It’s been more than seven years since Billy Bob Thornton had his historic “Would you say that to Tom Petty?” outburst when he thought a Canadian radio host was belittling his band, but all of that time definitely hasn’t softened him on the belief that his music career is just as legitimate as his acting career. GQ caught up with him recently for an extensive profile, and he spends a good chunk of the story talking about his band, The Boxmasters. However, just as it was seven years ago, Billy Bob Thornton talking about his band is actually more like Billy Bob Thornton complaining about how people perceive his band.
One of his big sticking points in the article is that he enjoys talking to fans after Boxmasters shows, but he gets sick of people who say they like his band instead of saying they like his band’s music. “You like my band?” He says, “What was I, just fucking masturbating up there? I wrote every fucking word to those songs.” The implication there is that liking his band is disrespectful to the art of his songwriting, much like how everybody always says “I like Tom Petty’s songwriting abilities” and not just “I like Tom Petty.” Also, he hates it when people say things like “oh, you have a band now,” because it’s “really patronizing.”

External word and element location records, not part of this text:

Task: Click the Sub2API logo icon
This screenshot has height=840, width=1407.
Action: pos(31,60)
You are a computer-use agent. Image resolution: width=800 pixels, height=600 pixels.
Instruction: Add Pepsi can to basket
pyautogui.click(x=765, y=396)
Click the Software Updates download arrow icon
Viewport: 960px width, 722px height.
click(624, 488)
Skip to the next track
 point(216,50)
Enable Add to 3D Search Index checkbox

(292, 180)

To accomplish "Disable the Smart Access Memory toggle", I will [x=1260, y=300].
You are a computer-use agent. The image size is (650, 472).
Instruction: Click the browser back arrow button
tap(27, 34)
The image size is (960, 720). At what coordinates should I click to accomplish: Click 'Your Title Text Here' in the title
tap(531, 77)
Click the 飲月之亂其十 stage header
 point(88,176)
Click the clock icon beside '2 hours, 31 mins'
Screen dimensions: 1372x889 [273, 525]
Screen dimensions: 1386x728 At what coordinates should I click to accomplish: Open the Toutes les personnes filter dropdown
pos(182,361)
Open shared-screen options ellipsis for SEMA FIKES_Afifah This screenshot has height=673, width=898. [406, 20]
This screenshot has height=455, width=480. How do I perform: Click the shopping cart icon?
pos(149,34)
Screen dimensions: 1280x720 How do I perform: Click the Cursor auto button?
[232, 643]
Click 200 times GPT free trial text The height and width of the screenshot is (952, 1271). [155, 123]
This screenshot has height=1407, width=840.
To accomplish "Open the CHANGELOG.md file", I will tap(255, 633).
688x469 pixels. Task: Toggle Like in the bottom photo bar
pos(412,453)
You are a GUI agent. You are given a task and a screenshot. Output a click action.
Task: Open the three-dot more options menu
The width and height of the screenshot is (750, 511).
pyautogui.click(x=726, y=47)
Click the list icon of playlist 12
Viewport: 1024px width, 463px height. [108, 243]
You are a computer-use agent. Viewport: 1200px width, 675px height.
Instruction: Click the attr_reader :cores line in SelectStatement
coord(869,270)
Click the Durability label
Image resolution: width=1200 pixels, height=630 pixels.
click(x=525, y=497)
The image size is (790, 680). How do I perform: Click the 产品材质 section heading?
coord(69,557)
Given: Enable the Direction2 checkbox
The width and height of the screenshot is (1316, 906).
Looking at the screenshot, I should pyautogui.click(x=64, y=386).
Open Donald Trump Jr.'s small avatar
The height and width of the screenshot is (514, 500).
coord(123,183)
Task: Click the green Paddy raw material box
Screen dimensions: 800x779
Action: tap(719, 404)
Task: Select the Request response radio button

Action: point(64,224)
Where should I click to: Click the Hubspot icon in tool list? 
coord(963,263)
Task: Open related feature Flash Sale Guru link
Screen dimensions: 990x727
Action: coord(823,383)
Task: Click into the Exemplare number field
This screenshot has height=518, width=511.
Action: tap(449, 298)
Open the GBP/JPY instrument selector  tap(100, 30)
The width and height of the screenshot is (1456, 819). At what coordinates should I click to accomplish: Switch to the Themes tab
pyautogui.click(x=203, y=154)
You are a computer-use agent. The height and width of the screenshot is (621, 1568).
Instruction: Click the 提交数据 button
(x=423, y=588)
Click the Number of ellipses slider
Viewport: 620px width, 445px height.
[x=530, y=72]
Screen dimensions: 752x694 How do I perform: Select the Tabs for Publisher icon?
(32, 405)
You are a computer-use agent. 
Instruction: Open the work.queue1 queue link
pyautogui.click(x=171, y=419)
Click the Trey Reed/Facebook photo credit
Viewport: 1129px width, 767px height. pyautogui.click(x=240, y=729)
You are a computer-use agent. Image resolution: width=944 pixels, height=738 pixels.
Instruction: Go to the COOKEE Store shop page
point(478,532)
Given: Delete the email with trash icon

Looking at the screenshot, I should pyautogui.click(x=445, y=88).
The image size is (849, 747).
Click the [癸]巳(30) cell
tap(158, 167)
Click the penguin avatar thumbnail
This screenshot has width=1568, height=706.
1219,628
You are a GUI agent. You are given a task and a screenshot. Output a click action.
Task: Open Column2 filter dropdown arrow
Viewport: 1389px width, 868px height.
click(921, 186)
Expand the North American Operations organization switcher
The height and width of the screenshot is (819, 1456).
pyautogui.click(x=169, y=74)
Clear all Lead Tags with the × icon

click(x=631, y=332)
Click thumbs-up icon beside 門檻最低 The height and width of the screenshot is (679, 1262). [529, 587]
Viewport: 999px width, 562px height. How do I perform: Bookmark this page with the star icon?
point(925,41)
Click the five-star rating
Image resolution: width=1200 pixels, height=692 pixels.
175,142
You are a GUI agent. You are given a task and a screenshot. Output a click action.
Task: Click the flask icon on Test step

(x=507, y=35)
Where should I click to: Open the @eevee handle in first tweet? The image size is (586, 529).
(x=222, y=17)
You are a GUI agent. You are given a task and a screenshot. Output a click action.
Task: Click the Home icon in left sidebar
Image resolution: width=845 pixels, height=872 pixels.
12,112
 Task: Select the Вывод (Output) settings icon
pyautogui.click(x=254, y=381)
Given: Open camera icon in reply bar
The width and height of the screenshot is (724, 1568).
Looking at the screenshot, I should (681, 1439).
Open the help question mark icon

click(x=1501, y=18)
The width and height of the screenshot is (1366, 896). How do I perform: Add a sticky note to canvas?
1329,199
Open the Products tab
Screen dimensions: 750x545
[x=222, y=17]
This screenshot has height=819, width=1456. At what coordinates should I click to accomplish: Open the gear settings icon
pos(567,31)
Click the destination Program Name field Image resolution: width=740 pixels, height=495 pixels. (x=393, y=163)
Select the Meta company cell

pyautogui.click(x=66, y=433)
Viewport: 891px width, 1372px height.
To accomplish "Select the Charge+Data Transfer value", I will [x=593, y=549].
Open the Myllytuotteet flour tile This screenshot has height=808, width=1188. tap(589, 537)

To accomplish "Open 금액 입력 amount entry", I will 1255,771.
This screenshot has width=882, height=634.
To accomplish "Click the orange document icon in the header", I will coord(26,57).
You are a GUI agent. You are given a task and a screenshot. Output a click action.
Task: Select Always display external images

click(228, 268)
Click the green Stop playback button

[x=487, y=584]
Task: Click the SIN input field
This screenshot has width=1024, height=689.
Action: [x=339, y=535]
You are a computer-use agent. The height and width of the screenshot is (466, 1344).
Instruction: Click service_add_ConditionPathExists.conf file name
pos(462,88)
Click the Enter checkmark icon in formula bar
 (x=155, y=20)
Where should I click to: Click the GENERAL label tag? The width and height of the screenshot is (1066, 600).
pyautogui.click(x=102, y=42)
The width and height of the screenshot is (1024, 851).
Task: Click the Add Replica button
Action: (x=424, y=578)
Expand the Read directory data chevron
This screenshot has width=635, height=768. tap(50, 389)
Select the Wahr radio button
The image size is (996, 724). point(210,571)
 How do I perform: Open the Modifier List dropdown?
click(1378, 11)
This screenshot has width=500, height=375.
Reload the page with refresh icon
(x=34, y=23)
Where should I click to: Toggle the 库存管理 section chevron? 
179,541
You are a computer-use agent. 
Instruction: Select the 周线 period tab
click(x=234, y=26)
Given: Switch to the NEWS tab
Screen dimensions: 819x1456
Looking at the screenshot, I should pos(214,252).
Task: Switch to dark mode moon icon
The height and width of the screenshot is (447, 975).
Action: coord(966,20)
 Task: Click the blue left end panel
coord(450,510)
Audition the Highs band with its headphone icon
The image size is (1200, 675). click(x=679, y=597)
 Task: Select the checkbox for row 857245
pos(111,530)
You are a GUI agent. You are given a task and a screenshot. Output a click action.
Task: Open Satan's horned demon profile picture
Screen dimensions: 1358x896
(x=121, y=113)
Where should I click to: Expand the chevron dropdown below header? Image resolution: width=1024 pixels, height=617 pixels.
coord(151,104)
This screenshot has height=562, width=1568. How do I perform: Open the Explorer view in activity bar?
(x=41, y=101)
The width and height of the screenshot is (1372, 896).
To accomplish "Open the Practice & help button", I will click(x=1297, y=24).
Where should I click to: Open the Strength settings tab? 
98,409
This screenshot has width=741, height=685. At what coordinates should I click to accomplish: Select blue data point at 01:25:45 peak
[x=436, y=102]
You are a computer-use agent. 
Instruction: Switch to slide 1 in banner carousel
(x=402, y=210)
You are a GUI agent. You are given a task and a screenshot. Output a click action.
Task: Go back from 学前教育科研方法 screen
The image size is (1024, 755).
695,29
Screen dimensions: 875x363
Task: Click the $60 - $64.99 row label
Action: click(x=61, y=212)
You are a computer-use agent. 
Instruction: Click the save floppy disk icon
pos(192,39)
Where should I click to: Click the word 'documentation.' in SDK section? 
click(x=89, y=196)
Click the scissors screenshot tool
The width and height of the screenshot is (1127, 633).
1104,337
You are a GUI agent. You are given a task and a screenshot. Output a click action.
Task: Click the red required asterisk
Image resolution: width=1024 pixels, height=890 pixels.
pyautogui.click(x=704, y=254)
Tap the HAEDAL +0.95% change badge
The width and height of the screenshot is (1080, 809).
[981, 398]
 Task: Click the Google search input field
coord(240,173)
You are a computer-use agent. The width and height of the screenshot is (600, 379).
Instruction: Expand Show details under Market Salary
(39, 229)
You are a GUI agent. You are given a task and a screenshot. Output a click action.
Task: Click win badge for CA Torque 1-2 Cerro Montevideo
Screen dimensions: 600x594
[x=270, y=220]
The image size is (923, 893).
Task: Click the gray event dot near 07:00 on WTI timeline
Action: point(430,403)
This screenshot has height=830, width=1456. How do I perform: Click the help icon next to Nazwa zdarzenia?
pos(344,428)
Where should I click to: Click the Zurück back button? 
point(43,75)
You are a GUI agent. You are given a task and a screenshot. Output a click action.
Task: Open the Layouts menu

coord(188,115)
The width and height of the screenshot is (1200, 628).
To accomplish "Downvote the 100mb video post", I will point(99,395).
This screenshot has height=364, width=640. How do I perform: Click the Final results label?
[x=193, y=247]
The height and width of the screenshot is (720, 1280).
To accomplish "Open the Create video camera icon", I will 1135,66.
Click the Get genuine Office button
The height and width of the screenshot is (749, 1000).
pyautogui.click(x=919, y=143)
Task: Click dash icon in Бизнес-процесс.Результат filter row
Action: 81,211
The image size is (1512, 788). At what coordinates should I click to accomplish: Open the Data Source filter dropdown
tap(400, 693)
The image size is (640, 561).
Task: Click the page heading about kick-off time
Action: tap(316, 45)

But those annoyances are nothing compared to the fans who ask him to sign Sling Blade DVDs or whatever after a show. He’ll sign them, sure, but he knows that person is going to “go home and fuck missionary like a metronome and never have an original creative idea in [their] life.” He also gets into the roadies and touring musicians who work with his band, most of whom he thinks don’t properly appreciate the honor it is to be near The Boxmasters in the great cities they play in. “People will drag ass and they’ll discuss shit and they’ll talk about this, that, and the other,” he says, and then “they’ll wonder what we’re going to have for fucking lunch.” As the story points out, Thornton doesn’t care about fucking lunch, because all he eats are oat bars covered in some kind of disgusting butter substitute.
Now, with all of that said, it may seem like it would be easy to define who Thornton is these days, but then GQ drops a bomb: It turns out that he’s super into My Little Pony. He says he watches the show with his daughter, and he has really “been thinking about and relating to” a multi-episode arc from the Friendship Is Magic show about a village where the ponies are forced to remove their unique cutie marks and replace them with equal signs. Summarizing his thoughts would be a disservice to his art, so here’s the whole thing:
This was amazing because the Mane Six ponies, who are the stars of the show, they go out there because Celestia, who runs Equestria, she will tell Twilight Sparkle she needs to go somewhere, but she doesn’t tell her why…So anyway, suddenly they get captured by them and told that they have to remove their cutie marks and get equal signs. But they said, you know what? No. So Fluttershy, who is my favorite because she kind of talks like Marilyn Monroe, says, ‘Oh, yes.’ Fluttershy acts like she wants to become a member, you know? And so they give her the cutie-mark equal-sign stamp and everything. And then she notices something, like it rains, and it washes off Starlight Glimmer’s equal sign, and she’s got her own cutie mark. So she’s like a Jim Jones cult, you know, right?
The takeaway, apparently, is that he thinks people shouldn’t try to be someone they’re not and promote ideas that they don’t actually believe in.
The piece also goes into why Thornton refuses to direct any more films, but—much to his delight, probably—that stuff isn’t quite as interesting as his band or My Little Pony. (He’s sick of being rejected by studios, basically.)